A total of 6 of the 33 papers investigated possible TIL-related immunotherapy studies [3549] (Table 5). CCA cell [4648] or rodent models [35, 45, 49] were used to investigate cell proliferation, tumor growth and prognosis. Diggs et al. treated iCCA mice with a combination of anti-CD40 and anti-PD-1, resulting in a much lower tumor burden as well as enhanced numbers and activation of CD4+ and CD8+ T cells, NK cells, and myeloid cells in the tumor [45]. Pan et al. discovered that CTLA4–PD-L1 DNA immunization induced the development of specific antibodies and inhibited tumor growth in iCCA rats [49]. In an in-vitro investigation using gemcitabine paired with cytotoxic T-lymphocytes (CTLs) to treat gemcitabine-resistant CCA cells, Sawasdee et al. discovered that gemcitabine increases the cytotoxic activity of effector T cells against chemo-resistant CCA cells [46]. T cells stimulated with Dendritic cells (DC) pulsed with cell lysates of honokiol-treated cancer cells boosted specific killing of human CCA cells substantially more than those stimulated with DCs pulsed with cell lysates of untreated CCA cells [47]. When Morisaki et al. cultured cytokine-activated killing (CAK) cells with cetuximab, an epidermal growth factor receptor antagonist, they found enhanced CAK cells cytotoxicity. Cetuximab may therefore potentially be used to enhance CAK cell therapeutic activity in patients with CCA [48]. CXCL9, an IFN-γ inducible chemokine, has been reported to play versatile roles in the tumor-host relationship. Fukuda et al. found that CXCL9 was released in response to inflammatory stimuli in cholangiocarcinoma cell lines and that CXCL9 did not promote cell growth or cell invasion in CXCL9-expressing cholangiocarcinoma cell lines. In addition, mice treated by silencing CXCL9 with short hairpin RNA got greater tumor burden by disrupting natural killer cell recruitment into tumors. However, Fukuda et al. also revealed that high endogenous CXCL9 expression was correlated with favorable postoperative survival [35].

Table 5 Potential TILs-related immunotherapy for CCA

Discussion

TILs are present in many solid tumors and form a highly heterogeneous population [50], which mostly include B lymphocytes, CD8+ cytotoxic T lymphocytes, CD4+ T lymphocytes, and FoxP3+ Tregs.
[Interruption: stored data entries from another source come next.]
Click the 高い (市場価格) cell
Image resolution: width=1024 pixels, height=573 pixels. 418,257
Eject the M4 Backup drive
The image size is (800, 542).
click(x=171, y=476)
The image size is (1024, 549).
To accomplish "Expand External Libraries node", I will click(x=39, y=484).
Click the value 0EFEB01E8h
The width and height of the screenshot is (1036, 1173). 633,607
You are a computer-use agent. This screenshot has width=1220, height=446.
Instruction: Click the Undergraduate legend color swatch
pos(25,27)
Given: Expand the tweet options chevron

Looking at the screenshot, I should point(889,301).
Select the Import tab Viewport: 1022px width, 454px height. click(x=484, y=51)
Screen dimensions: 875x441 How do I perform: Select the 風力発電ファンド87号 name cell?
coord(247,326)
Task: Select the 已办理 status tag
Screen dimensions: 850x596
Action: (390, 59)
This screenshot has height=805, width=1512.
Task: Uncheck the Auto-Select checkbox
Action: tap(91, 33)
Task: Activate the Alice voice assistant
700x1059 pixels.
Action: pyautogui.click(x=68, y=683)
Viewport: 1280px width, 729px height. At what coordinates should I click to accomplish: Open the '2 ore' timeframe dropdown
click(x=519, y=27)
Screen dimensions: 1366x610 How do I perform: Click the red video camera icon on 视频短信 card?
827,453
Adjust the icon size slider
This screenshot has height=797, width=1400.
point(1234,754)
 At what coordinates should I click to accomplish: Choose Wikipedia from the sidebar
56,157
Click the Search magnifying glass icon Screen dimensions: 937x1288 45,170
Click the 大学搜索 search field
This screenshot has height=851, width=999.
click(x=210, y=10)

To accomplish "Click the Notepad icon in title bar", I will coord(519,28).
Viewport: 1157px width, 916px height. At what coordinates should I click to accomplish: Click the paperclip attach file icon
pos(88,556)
Spatial heterogeneity is one of the key features of the tumor microenvironment [51] and the composition and localization of immune infiltrate substantially varies depending on their dynamic interactions with tumor and/or stromal cells [52, 53]. According to our literature review, the peritumoral area but not the tumor core itself is the main site for the active infiltration of T cell subsets as CD8+T cells and FoxP3-CD4+ T cells while Tregs infiltrate into the tumors. Therefore, CCA must be considered to be immune-excluded tumors in which most effector T cells are sequestered at the tumor margin [54]. The density of CD8+ T cells in the invasive tumor margin rather than the tumor center demonstrated the best predictive capacity in predicting anti–programmed death (PD)-1 responses in melanoma patients [55]. On the other hand, a higher level of IT but not PT CD8+ T cells in conjunction with certain proteins e.g. PD-1 [23] or CD103 [33] was reported to be associated with outcomes in CCA patients. There are, of course, a few studies [27] with contradicting results, which may be related to different methods, counting standards or sample sizes (Table 2).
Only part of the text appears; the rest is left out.